=== DIRECTIONS FOR THIS TASK ===
Among the entries beneath this sentence, how many lines include the word "heading"? Only the number is wanted.
:: ENTRIES SUPPLIED ::
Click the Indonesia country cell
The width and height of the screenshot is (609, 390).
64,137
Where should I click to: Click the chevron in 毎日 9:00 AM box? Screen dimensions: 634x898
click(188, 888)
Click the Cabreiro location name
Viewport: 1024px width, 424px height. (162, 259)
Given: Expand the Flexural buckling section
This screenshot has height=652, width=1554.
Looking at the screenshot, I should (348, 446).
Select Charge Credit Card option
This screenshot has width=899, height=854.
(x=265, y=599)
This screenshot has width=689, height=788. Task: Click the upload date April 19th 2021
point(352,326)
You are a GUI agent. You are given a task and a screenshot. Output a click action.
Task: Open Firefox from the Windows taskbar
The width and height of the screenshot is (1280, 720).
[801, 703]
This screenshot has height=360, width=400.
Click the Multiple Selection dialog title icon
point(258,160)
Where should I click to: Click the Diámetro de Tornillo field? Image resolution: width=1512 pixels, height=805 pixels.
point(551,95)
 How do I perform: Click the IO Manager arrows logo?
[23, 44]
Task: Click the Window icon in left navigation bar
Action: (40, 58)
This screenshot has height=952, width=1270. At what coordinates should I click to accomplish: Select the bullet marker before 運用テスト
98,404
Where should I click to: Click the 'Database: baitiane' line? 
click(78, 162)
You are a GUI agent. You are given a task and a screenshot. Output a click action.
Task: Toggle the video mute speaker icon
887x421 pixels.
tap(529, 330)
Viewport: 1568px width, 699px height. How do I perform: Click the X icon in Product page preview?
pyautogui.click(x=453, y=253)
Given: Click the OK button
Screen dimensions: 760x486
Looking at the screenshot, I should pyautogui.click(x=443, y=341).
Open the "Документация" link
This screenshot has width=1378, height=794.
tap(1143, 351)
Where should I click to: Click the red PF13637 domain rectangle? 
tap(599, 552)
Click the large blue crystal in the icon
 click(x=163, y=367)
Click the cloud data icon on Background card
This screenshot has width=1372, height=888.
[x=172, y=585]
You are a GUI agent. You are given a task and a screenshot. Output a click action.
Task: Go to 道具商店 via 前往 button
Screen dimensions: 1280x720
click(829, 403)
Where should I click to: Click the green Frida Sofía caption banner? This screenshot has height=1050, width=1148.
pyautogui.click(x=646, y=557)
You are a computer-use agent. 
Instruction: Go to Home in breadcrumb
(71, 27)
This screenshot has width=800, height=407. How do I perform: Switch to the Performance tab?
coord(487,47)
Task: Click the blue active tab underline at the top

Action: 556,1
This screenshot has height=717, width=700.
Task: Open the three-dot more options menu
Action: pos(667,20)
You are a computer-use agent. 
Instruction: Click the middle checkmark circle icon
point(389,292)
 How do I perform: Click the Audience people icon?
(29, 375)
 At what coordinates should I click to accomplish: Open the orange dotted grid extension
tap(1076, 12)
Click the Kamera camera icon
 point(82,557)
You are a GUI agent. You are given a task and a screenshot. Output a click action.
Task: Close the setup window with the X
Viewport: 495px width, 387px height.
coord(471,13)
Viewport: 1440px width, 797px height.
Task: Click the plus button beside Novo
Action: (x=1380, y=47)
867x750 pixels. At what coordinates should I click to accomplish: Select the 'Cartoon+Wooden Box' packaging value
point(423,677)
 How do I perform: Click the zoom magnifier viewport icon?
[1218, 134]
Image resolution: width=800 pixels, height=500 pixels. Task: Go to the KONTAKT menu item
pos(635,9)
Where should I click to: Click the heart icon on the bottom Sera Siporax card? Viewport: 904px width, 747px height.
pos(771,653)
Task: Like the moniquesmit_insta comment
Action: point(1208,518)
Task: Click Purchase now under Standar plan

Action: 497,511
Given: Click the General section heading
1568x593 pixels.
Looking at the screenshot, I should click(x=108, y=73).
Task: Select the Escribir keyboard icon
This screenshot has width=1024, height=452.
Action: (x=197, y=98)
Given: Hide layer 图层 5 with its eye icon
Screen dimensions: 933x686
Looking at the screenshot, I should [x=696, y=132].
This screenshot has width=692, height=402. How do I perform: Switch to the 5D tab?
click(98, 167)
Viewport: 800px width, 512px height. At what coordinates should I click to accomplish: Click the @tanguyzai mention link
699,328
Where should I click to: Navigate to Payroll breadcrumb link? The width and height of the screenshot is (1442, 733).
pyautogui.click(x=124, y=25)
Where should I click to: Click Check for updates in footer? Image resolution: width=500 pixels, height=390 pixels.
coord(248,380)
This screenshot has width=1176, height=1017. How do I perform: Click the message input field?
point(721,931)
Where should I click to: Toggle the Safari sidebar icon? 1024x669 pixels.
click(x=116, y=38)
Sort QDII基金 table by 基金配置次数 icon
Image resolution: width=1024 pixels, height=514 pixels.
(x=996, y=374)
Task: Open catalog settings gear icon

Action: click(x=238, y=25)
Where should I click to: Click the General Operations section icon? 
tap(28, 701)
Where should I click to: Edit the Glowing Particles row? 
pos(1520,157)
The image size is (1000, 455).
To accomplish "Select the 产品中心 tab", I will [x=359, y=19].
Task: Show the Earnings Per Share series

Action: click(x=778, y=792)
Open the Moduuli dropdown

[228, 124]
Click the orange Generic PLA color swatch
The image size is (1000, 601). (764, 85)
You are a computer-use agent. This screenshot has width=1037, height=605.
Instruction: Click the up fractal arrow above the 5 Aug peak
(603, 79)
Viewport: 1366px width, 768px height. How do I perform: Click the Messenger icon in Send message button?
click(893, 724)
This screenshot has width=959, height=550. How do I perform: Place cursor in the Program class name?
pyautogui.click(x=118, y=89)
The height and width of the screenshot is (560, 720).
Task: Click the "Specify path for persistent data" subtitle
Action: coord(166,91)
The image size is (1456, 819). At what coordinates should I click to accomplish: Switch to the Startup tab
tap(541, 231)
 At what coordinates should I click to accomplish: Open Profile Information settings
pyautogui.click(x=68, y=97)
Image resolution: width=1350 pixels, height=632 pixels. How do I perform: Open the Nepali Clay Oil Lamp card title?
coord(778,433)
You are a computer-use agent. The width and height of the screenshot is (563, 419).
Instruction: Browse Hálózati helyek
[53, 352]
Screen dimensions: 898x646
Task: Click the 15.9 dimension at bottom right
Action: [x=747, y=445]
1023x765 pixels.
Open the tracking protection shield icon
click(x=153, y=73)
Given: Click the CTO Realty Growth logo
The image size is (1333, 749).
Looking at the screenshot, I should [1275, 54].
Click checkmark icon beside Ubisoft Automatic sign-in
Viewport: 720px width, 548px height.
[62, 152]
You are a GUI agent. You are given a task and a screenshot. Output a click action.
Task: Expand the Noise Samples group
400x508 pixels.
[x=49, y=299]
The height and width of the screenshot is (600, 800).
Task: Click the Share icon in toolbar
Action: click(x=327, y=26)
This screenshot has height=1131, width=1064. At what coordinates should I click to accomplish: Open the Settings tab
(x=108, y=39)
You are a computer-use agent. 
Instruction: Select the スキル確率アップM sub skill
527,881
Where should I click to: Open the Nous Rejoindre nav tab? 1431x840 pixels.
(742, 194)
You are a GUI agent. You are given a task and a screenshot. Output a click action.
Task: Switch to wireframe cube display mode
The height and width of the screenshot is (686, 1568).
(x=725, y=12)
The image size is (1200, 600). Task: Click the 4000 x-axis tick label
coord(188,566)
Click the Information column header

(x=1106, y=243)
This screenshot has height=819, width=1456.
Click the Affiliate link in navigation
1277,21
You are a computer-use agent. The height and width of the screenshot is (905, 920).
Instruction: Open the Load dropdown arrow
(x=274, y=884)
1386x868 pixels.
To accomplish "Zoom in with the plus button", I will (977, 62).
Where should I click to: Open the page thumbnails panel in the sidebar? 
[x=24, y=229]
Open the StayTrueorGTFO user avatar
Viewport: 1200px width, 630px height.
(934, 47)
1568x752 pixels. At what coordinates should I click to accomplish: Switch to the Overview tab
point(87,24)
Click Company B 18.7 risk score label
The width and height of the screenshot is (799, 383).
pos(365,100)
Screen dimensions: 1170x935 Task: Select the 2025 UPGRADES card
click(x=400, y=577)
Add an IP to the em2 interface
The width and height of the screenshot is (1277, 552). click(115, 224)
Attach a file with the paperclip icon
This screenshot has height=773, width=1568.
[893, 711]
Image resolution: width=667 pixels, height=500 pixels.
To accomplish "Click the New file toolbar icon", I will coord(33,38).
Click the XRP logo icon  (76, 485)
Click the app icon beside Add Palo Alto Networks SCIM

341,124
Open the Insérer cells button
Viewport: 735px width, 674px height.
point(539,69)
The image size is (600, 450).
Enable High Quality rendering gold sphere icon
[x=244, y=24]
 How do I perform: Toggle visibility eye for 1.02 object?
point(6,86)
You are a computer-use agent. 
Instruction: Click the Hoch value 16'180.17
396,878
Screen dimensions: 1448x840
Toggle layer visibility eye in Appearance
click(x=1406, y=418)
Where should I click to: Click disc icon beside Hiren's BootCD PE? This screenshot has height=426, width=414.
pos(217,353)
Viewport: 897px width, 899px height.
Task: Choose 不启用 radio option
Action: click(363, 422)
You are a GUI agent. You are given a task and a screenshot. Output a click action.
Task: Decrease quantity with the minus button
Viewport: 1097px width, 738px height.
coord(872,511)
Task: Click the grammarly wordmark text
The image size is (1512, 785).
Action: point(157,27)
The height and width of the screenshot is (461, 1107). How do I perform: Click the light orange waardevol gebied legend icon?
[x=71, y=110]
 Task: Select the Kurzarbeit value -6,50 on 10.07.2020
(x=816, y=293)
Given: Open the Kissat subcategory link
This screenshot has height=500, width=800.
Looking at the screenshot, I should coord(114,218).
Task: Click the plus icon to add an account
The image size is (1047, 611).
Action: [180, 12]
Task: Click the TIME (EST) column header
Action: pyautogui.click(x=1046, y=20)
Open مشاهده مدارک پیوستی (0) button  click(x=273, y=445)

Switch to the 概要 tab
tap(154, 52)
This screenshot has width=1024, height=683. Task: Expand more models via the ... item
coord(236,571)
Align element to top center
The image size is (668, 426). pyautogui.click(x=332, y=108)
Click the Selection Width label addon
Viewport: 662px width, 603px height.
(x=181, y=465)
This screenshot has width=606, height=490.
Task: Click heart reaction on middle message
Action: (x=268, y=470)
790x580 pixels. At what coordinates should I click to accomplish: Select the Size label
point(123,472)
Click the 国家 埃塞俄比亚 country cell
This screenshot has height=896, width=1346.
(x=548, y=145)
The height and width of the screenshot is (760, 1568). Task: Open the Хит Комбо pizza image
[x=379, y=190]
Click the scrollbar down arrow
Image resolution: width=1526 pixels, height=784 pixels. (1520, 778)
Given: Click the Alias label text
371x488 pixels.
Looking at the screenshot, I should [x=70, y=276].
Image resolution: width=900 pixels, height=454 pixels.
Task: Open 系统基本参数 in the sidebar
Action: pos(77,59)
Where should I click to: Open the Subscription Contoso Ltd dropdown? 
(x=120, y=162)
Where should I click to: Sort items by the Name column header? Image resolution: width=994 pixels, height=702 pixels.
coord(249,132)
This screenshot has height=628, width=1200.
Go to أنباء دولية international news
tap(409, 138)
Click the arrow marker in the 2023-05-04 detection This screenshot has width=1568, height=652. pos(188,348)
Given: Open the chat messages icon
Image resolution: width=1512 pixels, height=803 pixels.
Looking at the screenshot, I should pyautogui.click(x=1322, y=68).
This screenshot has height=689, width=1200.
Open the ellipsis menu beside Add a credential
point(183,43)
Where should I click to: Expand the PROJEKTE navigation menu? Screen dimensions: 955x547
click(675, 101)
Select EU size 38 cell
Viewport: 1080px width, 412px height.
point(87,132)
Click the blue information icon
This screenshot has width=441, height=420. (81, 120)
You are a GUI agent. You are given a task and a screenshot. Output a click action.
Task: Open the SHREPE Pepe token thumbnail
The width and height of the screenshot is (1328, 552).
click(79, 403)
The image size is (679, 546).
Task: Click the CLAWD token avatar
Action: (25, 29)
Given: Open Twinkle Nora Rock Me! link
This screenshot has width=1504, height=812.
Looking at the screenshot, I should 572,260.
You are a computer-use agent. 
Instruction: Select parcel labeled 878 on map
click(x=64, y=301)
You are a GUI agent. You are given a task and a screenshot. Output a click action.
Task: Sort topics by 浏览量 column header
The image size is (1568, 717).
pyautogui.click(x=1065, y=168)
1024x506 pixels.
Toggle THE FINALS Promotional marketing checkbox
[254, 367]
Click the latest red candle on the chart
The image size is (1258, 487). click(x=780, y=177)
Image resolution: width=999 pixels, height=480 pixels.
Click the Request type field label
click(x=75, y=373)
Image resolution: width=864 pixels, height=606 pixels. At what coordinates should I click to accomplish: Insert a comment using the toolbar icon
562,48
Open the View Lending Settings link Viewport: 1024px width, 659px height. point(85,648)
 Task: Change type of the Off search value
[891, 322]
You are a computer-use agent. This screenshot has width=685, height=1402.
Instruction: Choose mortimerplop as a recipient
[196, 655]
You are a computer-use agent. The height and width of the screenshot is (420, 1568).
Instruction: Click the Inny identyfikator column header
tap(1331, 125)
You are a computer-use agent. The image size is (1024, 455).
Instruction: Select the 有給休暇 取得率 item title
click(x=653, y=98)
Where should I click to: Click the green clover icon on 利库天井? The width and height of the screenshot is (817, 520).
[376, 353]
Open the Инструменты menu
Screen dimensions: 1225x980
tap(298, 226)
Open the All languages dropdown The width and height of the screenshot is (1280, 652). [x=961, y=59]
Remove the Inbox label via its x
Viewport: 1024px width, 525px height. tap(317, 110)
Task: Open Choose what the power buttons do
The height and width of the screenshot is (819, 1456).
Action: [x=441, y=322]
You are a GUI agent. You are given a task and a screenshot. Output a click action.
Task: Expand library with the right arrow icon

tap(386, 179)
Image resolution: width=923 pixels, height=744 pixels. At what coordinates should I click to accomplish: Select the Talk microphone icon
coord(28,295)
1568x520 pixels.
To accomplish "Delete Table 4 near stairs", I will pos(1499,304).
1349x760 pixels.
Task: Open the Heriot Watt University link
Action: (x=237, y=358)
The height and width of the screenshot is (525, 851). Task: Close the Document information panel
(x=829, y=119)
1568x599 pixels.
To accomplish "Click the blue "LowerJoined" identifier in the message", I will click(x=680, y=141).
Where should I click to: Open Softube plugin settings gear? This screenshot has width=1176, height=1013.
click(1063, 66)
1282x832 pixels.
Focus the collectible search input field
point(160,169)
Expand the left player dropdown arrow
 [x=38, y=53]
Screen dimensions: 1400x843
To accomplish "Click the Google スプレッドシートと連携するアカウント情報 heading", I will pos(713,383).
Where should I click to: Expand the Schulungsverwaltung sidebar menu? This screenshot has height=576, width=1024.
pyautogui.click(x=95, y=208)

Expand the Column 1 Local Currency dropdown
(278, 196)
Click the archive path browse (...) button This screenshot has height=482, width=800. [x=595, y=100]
:::
=== TASK ANSWER ===
2